The English High Court confirmed the default position of requiring disclosure of a first expert’s report or draft report where a party seeks to change experts without good explanation.
In Burke v Imperial Healthcare  EWHC 3719 (QB), Mrs Justice Tipples allowed the claimant’s appeal against a Master’s decision allowing the defendant to change experts without disclosing its first expert’s report or draft report. It was held that without an explanation making it clear there is no issue relating to expert shopping, there will always be a hint of expert shopping and that is enough, upon a change of expert, to give rise to the imposition of the condition requiring disclosure of the previous expert’s report or draft report. The object of imposing the condition is to prevent expert shopping and ensure full information is available.
Where a party wishes to change experts, the proper procedure should be a letter to the other side setting out what they want to do and why. If no agreement, it will need to be determined at a case management conference or by separate application. This presupposes that any application to change experts should be on notice. If a party fails to give notice then that party will be under a duty of full and frank disclosure extending to all matters of fact and law necessary to show the Court that there is no possibility or hint of expert shopping and that by changing expert significant relevant material is not being withheld from the Court.

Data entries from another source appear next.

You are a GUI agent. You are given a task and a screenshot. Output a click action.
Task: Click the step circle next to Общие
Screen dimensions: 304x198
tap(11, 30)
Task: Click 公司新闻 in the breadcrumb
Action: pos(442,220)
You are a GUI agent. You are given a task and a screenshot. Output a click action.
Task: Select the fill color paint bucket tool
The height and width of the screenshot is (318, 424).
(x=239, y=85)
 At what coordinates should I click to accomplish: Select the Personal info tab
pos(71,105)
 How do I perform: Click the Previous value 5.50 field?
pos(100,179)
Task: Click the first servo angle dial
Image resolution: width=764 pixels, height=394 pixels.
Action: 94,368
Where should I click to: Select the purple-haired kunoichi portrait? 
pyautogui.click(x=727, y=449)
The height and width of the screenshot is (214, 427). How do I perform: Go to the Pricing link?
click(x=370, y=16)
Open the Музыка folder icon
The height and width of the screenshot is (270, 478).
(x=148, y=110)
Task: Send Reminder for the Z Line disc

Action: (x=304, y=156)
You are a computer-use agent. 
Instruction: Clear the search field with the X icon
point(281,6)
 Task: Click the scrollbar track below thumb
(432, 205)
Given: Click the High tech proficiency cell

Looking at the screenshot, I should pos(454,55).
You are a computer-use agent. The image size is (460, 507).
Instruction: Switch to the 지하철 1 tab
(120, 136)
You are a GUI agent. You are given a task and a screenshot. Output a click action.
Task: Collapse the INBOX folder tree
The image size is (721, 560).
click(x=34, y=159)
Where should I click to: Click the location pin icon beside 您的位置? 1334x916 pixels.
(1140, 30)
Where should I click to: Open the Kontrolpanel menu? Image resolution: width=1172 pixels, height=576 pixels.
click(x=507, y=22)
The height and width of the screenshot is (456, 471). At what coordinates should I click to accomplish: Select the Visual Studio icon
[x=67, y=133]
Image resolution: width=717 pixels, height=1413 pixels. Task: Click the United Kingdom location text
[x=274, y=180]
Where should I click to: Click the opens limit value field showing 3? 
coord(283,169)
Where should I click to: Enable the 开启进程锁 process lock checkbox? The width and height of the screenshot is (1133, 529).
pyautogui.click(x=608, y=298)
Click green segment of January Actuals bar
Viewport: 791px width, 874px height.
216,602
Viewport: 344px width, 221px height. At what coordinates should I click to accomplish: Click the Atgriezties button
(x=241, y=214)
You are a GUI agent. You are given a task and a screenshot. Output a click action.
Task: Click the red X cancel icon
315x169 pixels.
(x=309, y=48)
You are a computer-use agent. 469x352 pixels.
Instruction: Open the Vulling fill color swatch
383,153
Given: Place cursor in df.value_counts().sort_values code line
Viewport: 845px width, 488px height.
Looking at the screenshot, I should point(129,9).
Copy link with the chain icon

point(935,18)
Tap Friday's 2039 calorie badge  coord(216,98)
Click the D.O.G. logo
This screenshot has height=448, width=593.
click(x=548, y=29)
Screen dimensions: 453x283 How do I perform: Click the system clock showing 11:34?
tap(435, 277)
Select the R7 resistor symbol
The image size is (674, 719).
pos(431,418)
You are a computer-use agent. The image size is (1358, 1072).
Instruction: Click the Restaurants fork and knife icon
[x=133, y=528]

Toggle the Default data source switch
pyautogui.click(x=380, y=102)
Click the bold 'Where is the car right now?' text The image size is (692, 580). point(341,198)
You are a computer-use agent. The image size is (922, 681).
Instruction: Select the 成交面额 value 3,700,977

Here, the defendant chose to raise this issue for the very first time at the end of the case management conference. The defendant accordingly came under a very clear obligation to make full and frank disclosure of all material information relating to the application concerning the change of expert, which it failed to do. The Master had not been informed of the original expert’s extensive involvement in the defendant’s case or his experience; nor was he reminded of the relevant legal principles. The Master relied on what he was told by the defendant, as he was entitled to do, and was misled into making an order that was wrong in the circumstances. The defendant was ordered to disclose the first expert’s report.
Interestingly, there was no discussion of how this ‘usual condition’ interacts with litigation privilege and it may be presumed that, in line with previous authority, waiver of privilege over the expert’s report was simply the price to pay to obtain the Court’s permission to adduce a new report and avoid the charge of expert shopping.